In 1924 Nettie published Modern Australian Fiction, at that time the most important critical study of Australian literature. With her two daughters then attending school she returned to writing full-time. Writing regularly for numerous newspapers all round Australia, she wrote on a wide range of topics, from environment to cultural events, reviewing all important books being published in Australia, America, Europe and elsewhere. 1928 saw the publication of her short story selection, An Australian Story-Book, drawing on short stories which had only found form in ephemeral publications. In 1931 she published an important biography of her uncle, Henry Bournes Higgins: A Memoir. She edited an extraordinary collection of writings by Victorian women, both historical and literary for the centenary of Victoria, Centenary Gift Book. She also became the centre of a network of correspondence with many other writers, mainly women. She was an important confidante and mentor for such writers as Marjorie Barnard and Flora Eldershaw.
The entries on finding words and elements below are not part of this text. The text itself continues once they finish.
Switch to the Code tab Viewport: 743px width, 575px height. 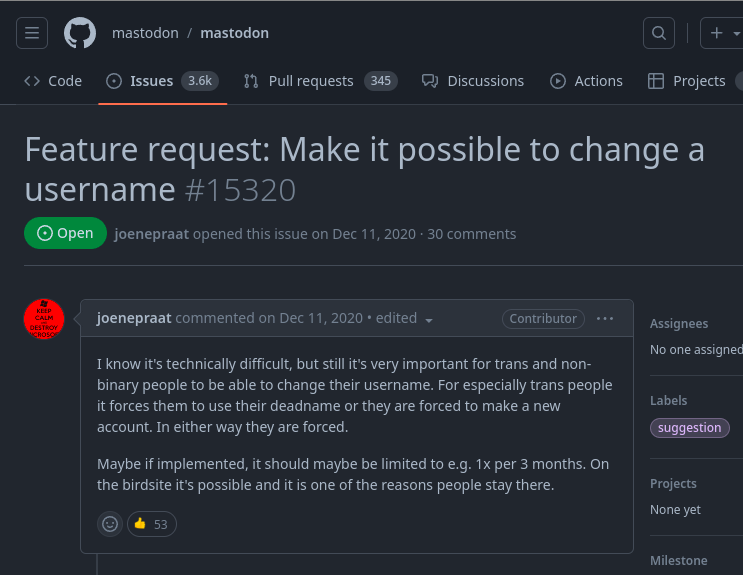coord(53,81)
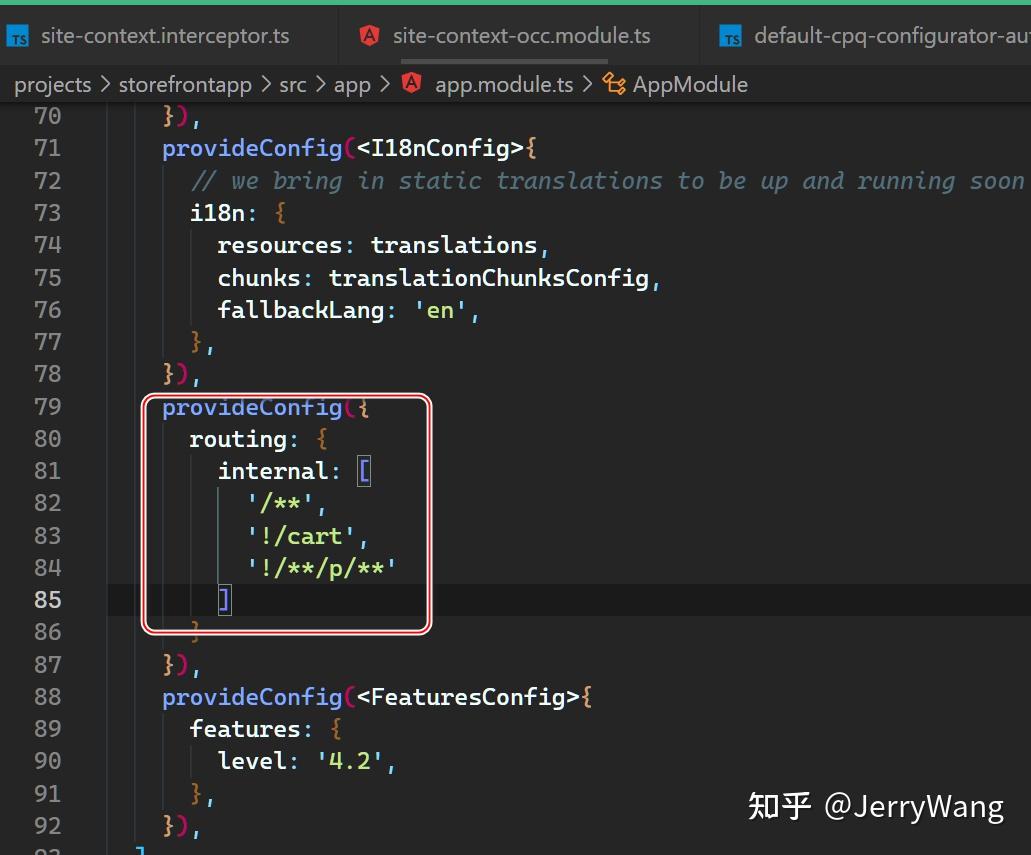Switch to the site-context.interceptor.ts tab

(165, 36)
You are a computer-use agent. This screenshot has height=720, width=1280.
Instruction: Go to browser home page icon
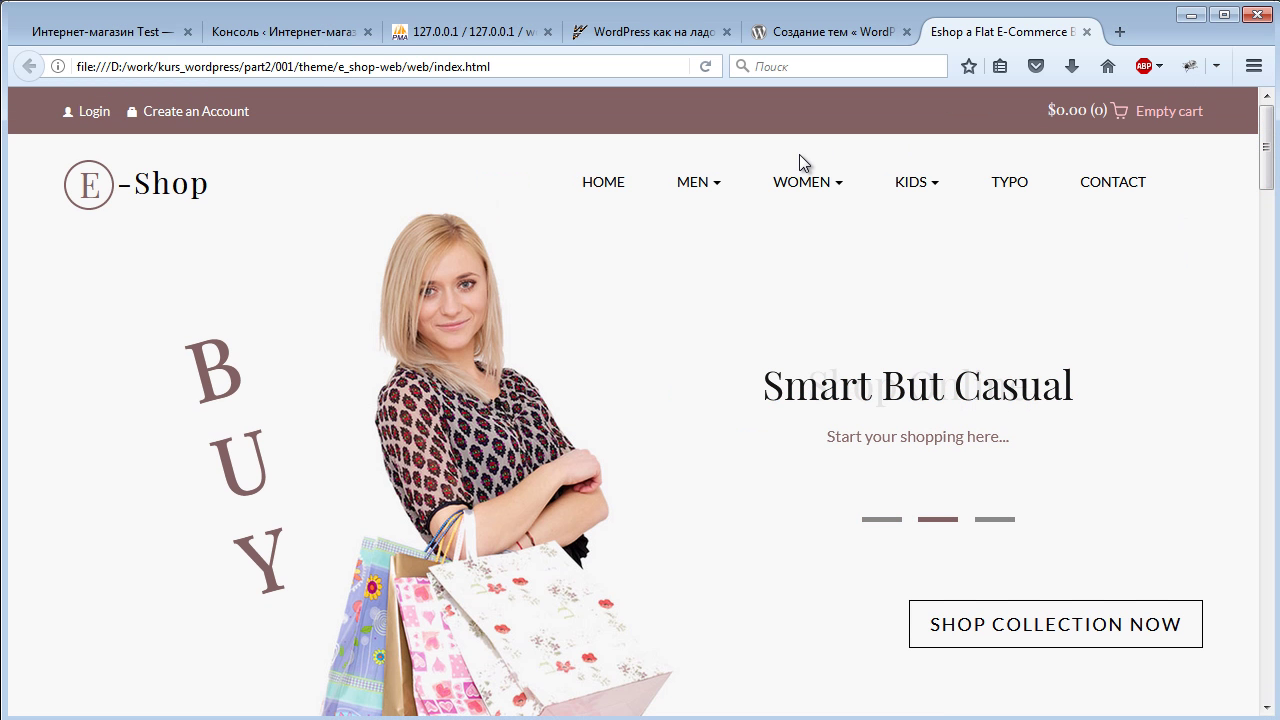[1108, 66]
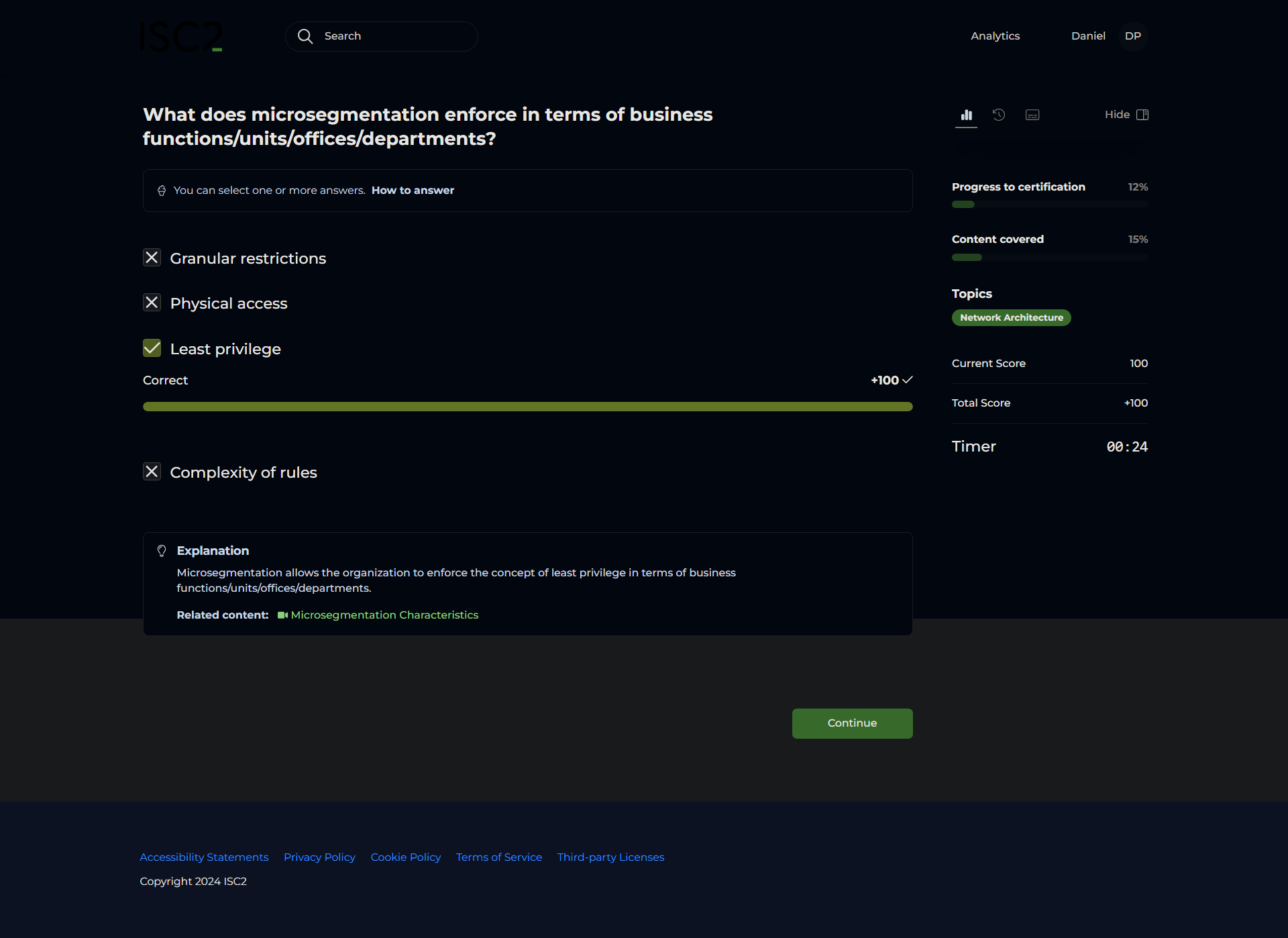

In 1935 the Palmers traveled to Europe, and they were holidaying near Barcelona when the Spanish Civil War broke out. Aileen and Helen had both joined the Communist Party as students, and Aileen stayed behind to volunteer for service with the British Medical Unit in Spain when the rest of the family returned to Australia. On their return to Melbourne Nettie devoted herself to supporting the Spanish Republic.
During World War II Vance and Nettie were strongly opposed to the advent of fascism, whether in Australia or overseas. Because they had witnessed the loss of democratic rights during the Great War their work was to strengthen the Australian belief in egalitarianism and human rights. They were also early advocates for the importance of regional environmental awareness and Nettie's book on the Dandenongs is an important early environmental history. Nettie published The Memoirs of Alice Henry (1944) and Fourteen Years: Extracts from a Private Journal (1948), often considered her best work.
Nettie published Henry Handel Richardson: A Study, which did a great deal to establish the reputation of now-acclaimed Melbourne author Henry Handel Richardson (the pen name of Ethel Florence Lindesay Richardson) and her monumental trilogy The Fortunes of Richard Mahony.
Vance and Nettie were remembered by those who knew them for their great compassion and generosity. They were instrumental in the recognition of Australian literature as a subject worthy of serious study and teaching in the academy. Nettie was active in the Goethe Institute in Melbourne. Vance and Nettie's last years were clouded by their own ill health and by worry about their daughter Aileen, who suffered a mental breakdown in 1948 and became an alcoholic. Aileen was an established poet in her own right and wrote extensively on the Spanish Civil War. Nettie died in 1964, universally mourned by Australian writers and readers.
The Victorian Premier's Literary Award for fiction is named the Vance Palmer Prize, while the prize for non-fiction is the Nettie Palmer Prize (until 2010 when under the stewardship of the Wheeler Centre they were renamed as Victorian Premier's Prizes). In 2018, Nettie was inducted into the Hall of Fame for the Melbourne Press Club in recognition of her elegant prose.